The Reds have reached an agreement with No. 2 overall draft pick Nick Senzel and will sign the Tennessee third baseman for a $6.2MM bonus later today, reports MLB.com’s Jim Callis (on Twitter). The second pick came with a value of $7,762,900 this season, meaning that Cincinnati will save $1,562,900 on the pick. That money can be reallocated to other picks further down the team’s draft board.
Callis refers to Senzel as the best college hitter in this year’s draft class, and he’s not alone in that thought. as ESPN’s Keith Law called him the “most advanced college hitter in the draft” while ranking him eighth among draft prospects. Callis and his colleague Jonathan Mayo ranked Senzel seventh in the draft, while Baseball America had him ranked sixth on their Top 500 list. All of the scouting reports agree that Senzel quieted defensive concerns in 2016 and turned himself into a solid enough defender at the hot corner that scouts now believe he can stick their as a professional. Callis and Mayo rate his hit tool, power, speed, arm and glove all average or better, though both Law and BA note that his power, to this point, is more apparent in batting practice than in game settings. Senzel’s penchant for hard contact and his improved work at third base seemingly give him something of a high floor, even if his power never comes around to allow him to turn into a star.

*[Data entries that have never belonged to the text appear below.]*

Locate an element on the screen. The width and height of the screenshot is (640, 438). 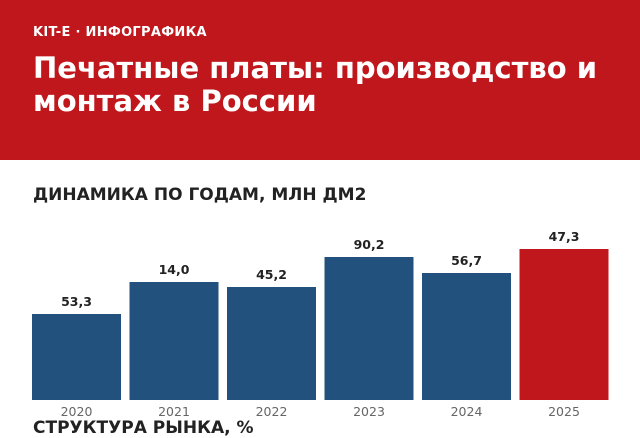
structure-section-title: СТРУКТУРА РЫНКА, % is located at coordinates (144, 428).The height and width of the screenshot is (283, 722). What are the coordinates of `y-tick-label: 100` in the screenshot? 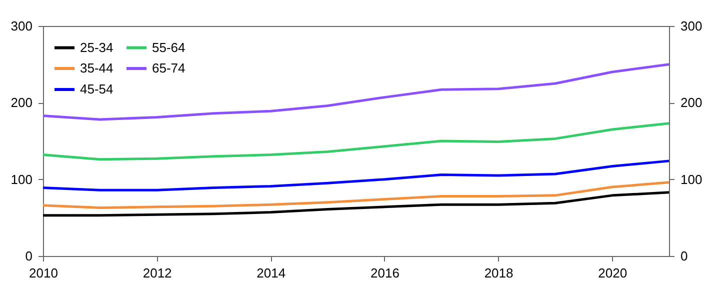 It's located at (21, 180).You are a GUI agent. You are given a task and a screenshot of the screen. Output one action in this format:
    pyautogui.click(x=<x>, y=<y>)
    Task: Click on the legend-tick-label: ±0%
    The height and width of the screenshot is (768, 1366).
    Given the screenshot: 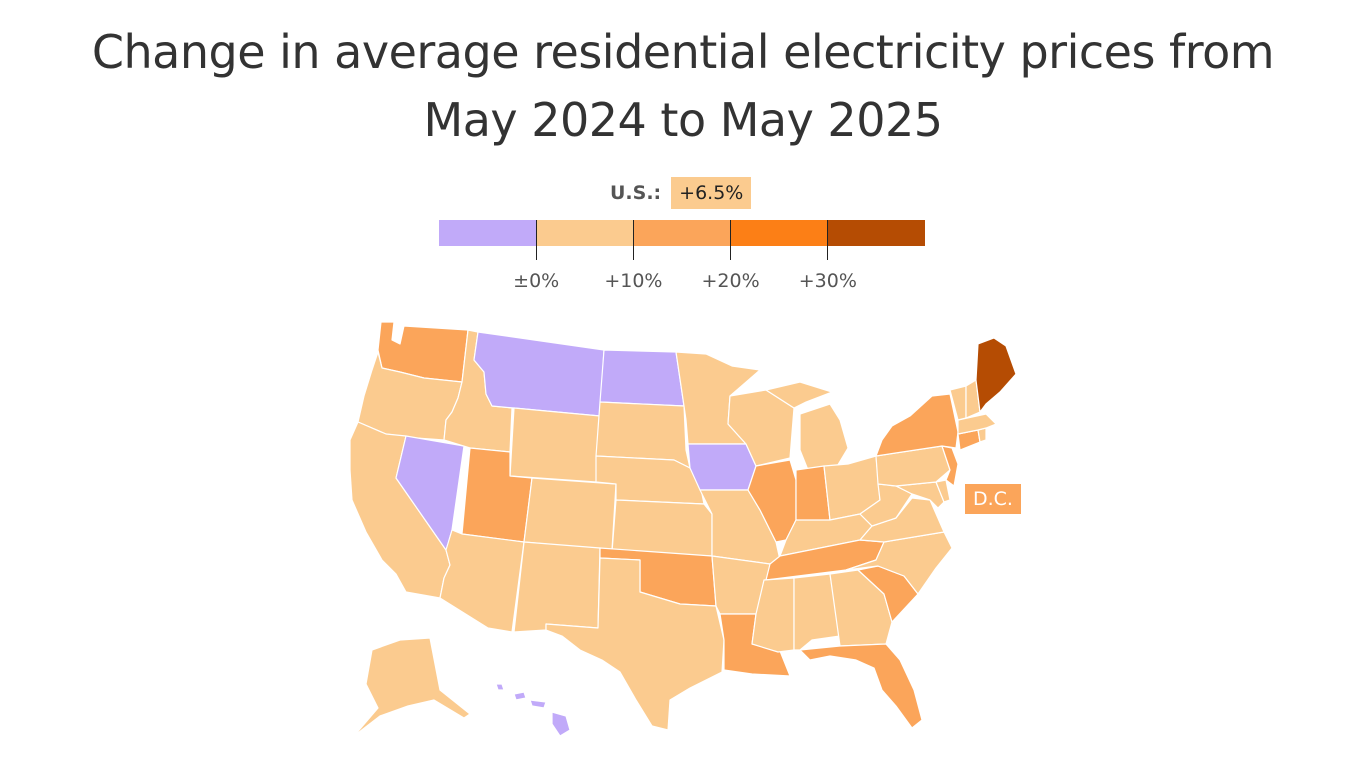 What is the action you would take?
    pyautogui.click(x=536, y=281)
    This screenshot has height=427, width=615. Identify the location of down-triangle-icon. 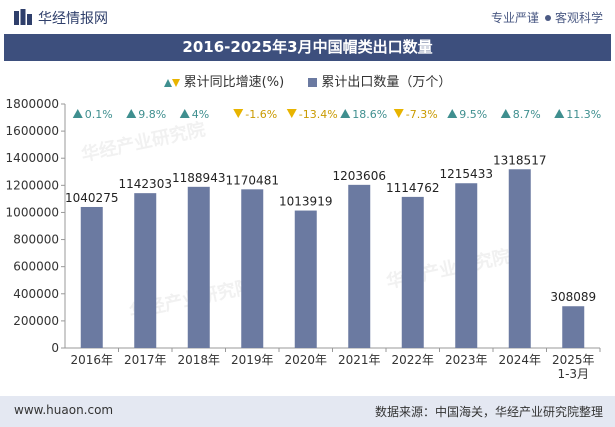
(176, 82).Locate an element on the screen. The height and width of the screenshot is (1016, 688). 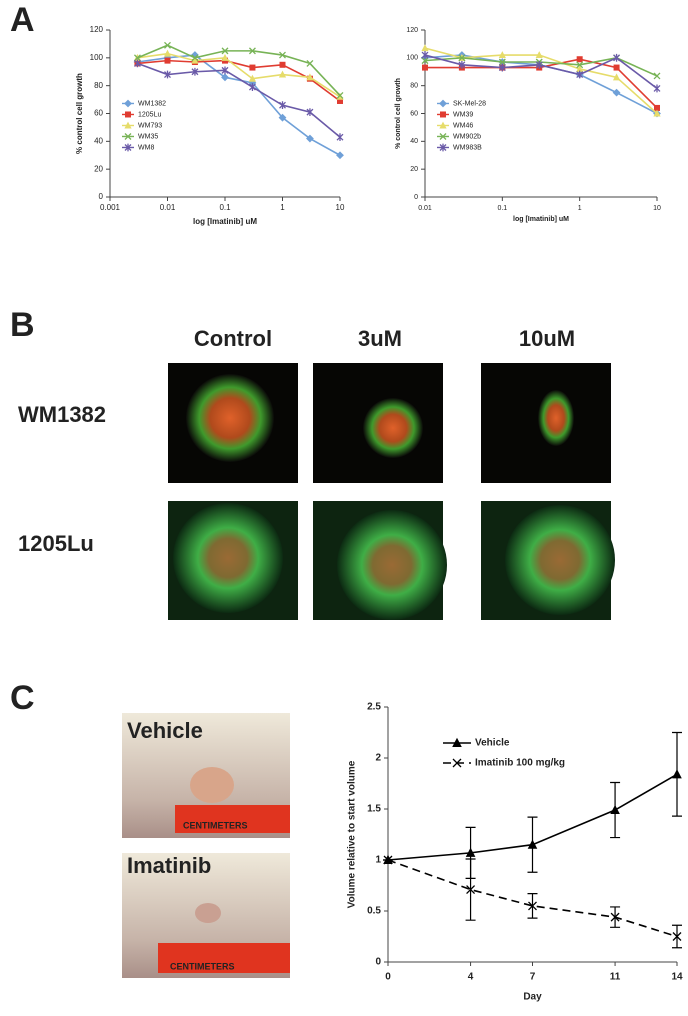
legend-label: SK-Mel-28 is located at coordinates (470, 104).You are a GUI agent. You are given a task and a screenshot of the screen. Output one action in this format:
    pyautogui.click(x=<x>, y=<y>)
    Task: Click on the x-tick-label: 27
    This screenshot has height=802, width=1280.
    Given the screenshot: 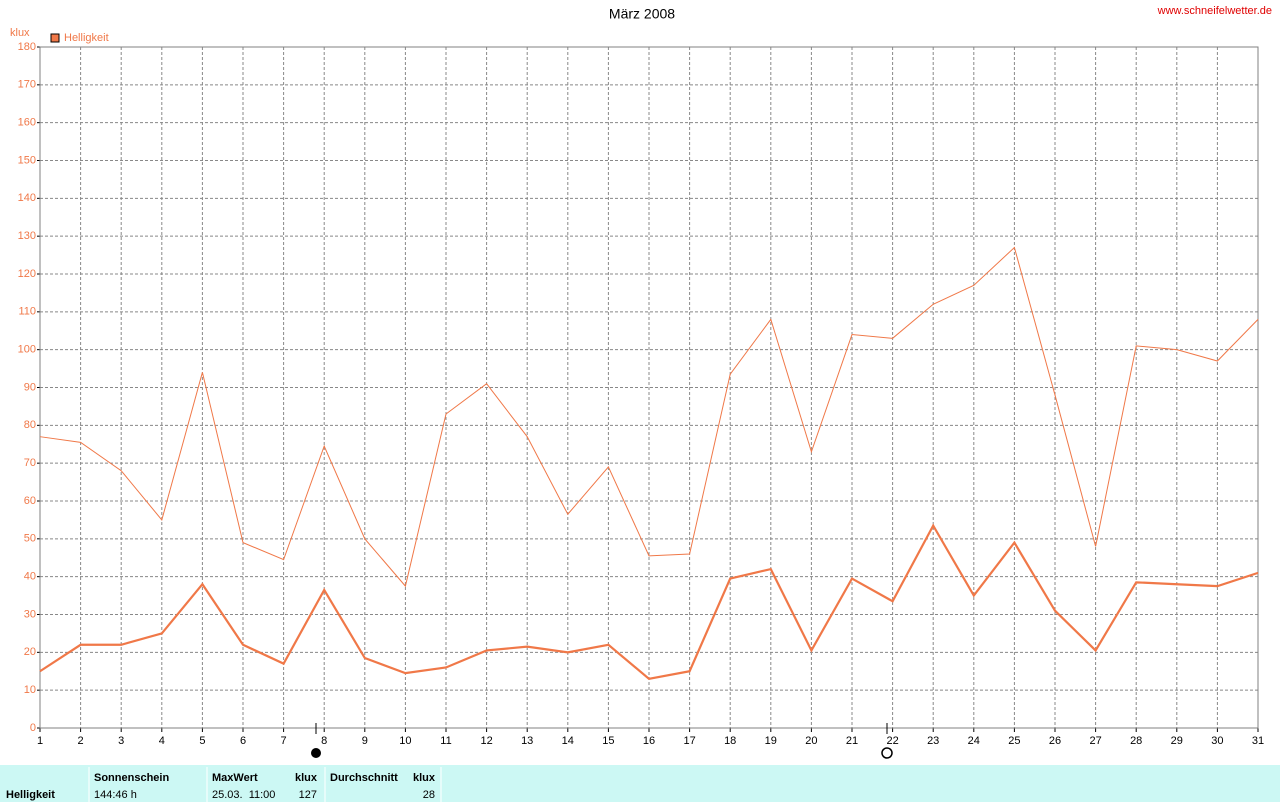 What is the action you would take?
    pyautogui.click(x=1095, y=741)
     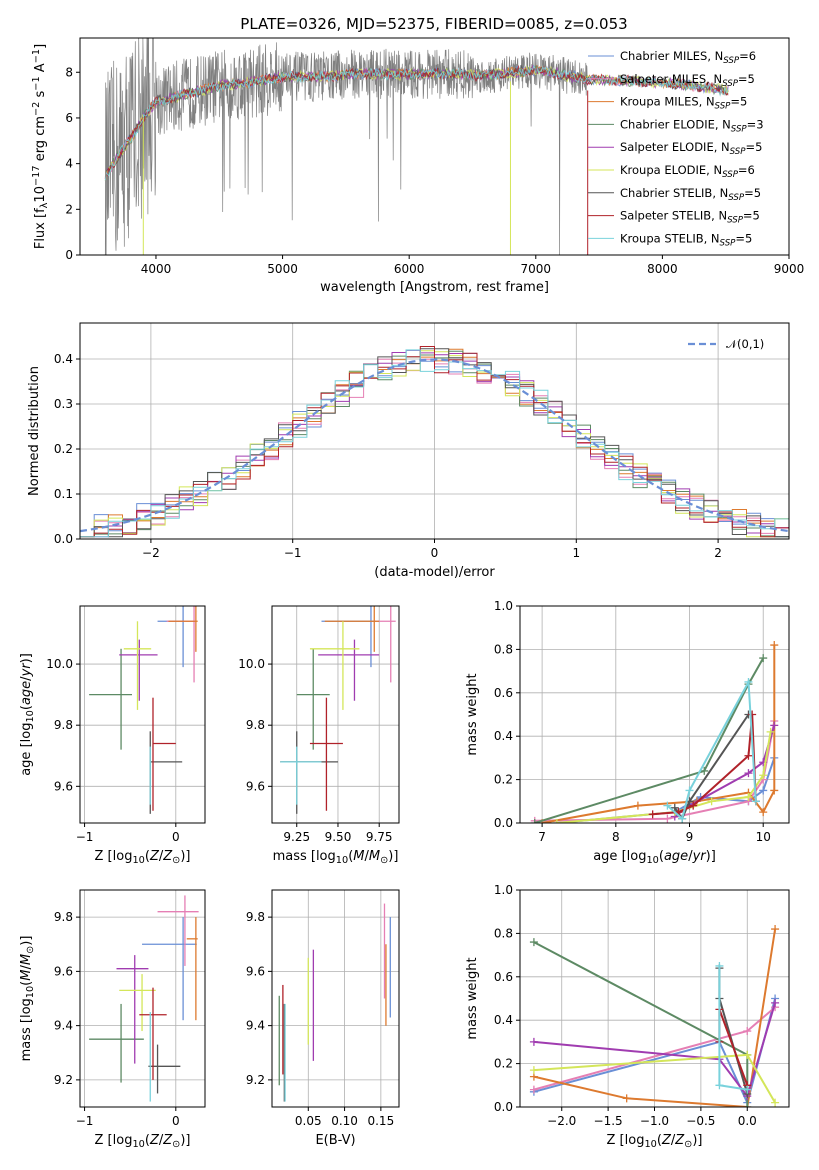 I want to click on panel-age-vs-mass: 9.25 9.50 9.75 9.6 9.8 10.0 mass [log10(M/M⊙)], so click(x=319, y=736). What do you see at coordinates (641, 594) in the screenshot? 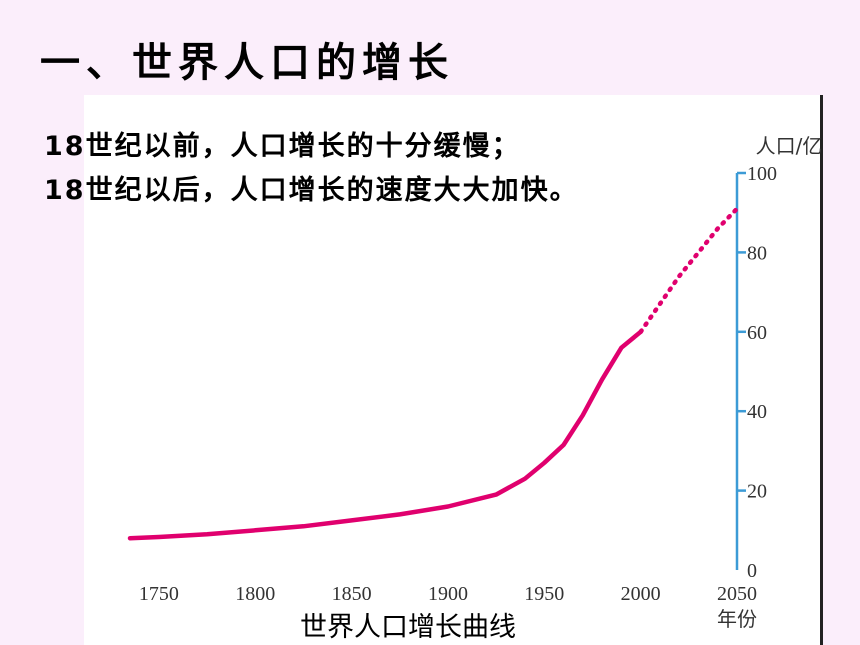
I see `x-tick-label: 2000` at bounding box center [641, 594].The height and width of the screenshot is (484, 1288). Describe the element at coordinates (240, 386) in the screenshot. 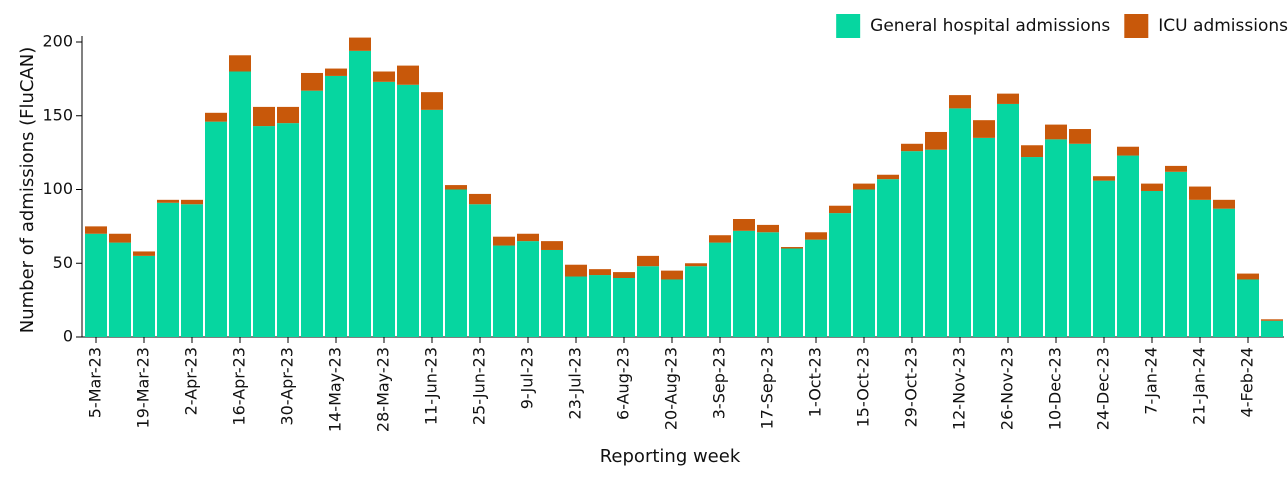

I see `x-tick-label: 16-Apr-23` at that location. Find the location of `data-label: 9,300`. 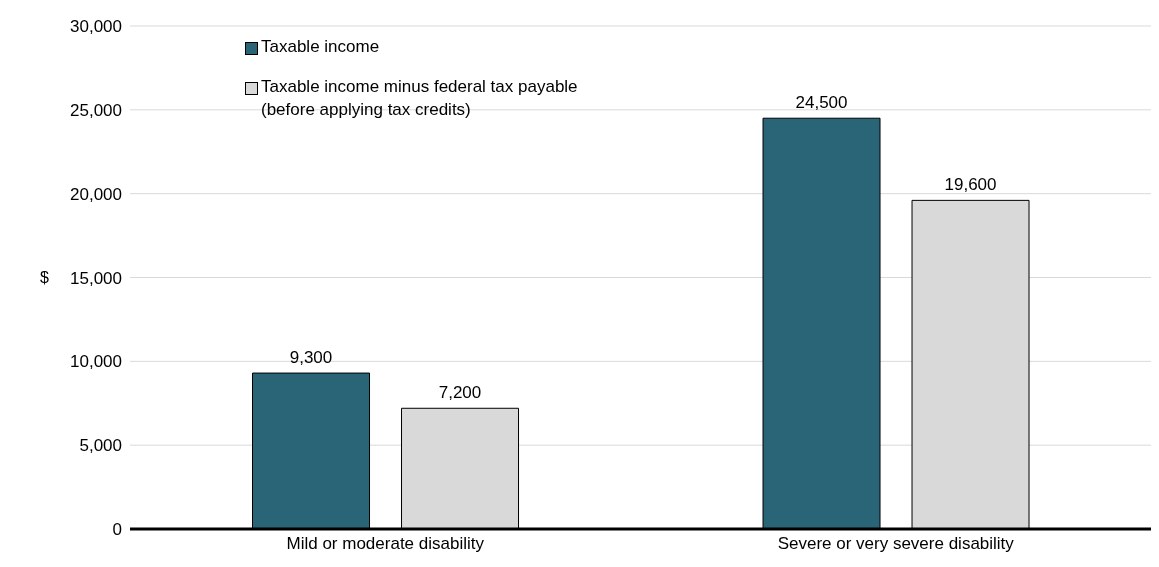

data-label: 9,300 is located at coordinates (311, 358).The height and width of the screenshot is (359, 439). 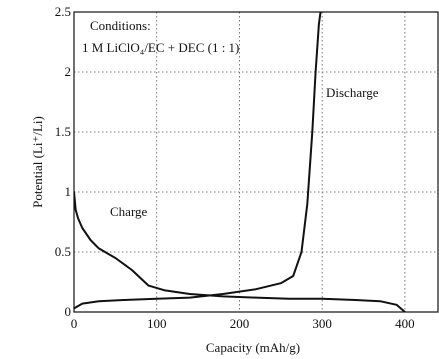 I want to click on annotation-charge: Charge, so click(x=129, y=212).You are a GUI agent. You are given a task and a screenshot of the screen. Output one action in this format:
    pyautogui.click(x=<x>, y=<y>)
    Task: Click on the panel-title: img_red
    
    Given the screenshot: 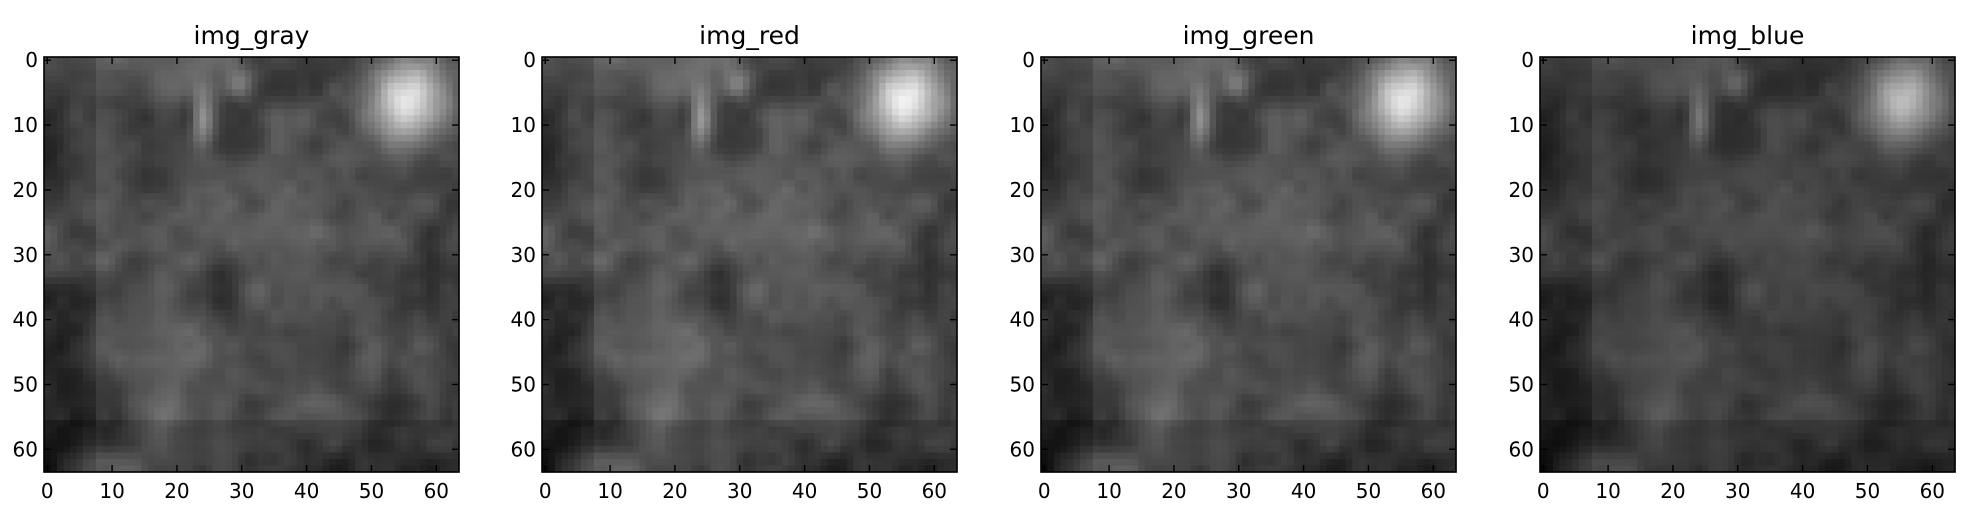 What is the action you would take?
    pyautogui.click(x=750, y=36)
    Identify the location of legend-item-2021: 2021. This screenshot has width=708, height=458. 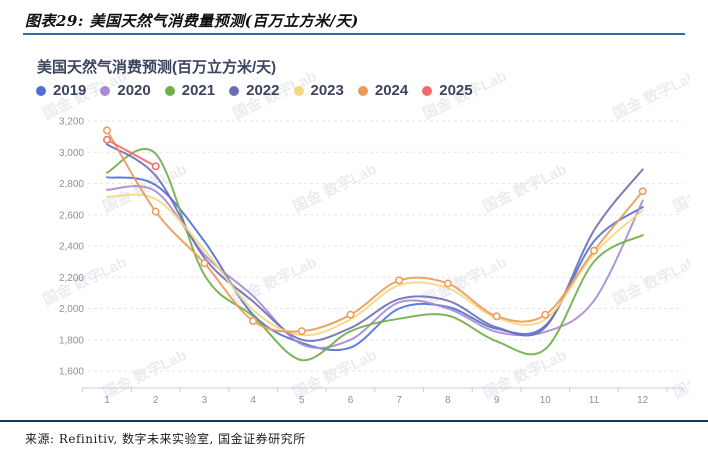
(190, 90). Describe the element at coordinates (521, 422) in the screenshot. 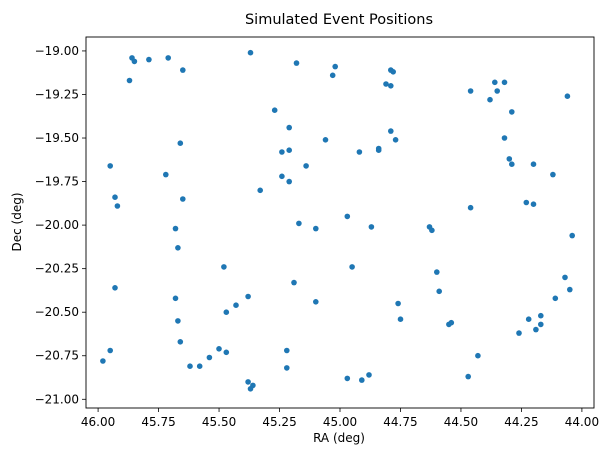

I see `x-tick-label: 44.25` at that location.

Cincinnati entered the 2016 draft with the largest pool of any Major League team due to the size of that No. 2 overall slot and because they won the top pick in Competitive Balance Round A (No. 35 overall) in last summer’s lottery. That slot came with a $1,837,200 value and was used on outfielder Taylor Trammell — a two-sport star (football) in high school that some had projected to go in the first round and as such may require an over-slot deal to break his commitment to Georgia Tech. Overall, Cincinnati carried a pool of $13,923,700, meaning they now have $7,723,700 remaining to spend on Trammell and their picks in rounds two through 10. (Players selected after the 10th round do not count against a team’s pool unless the bonus exceeds $100K, in which case only the overage is subtracted from the pool.)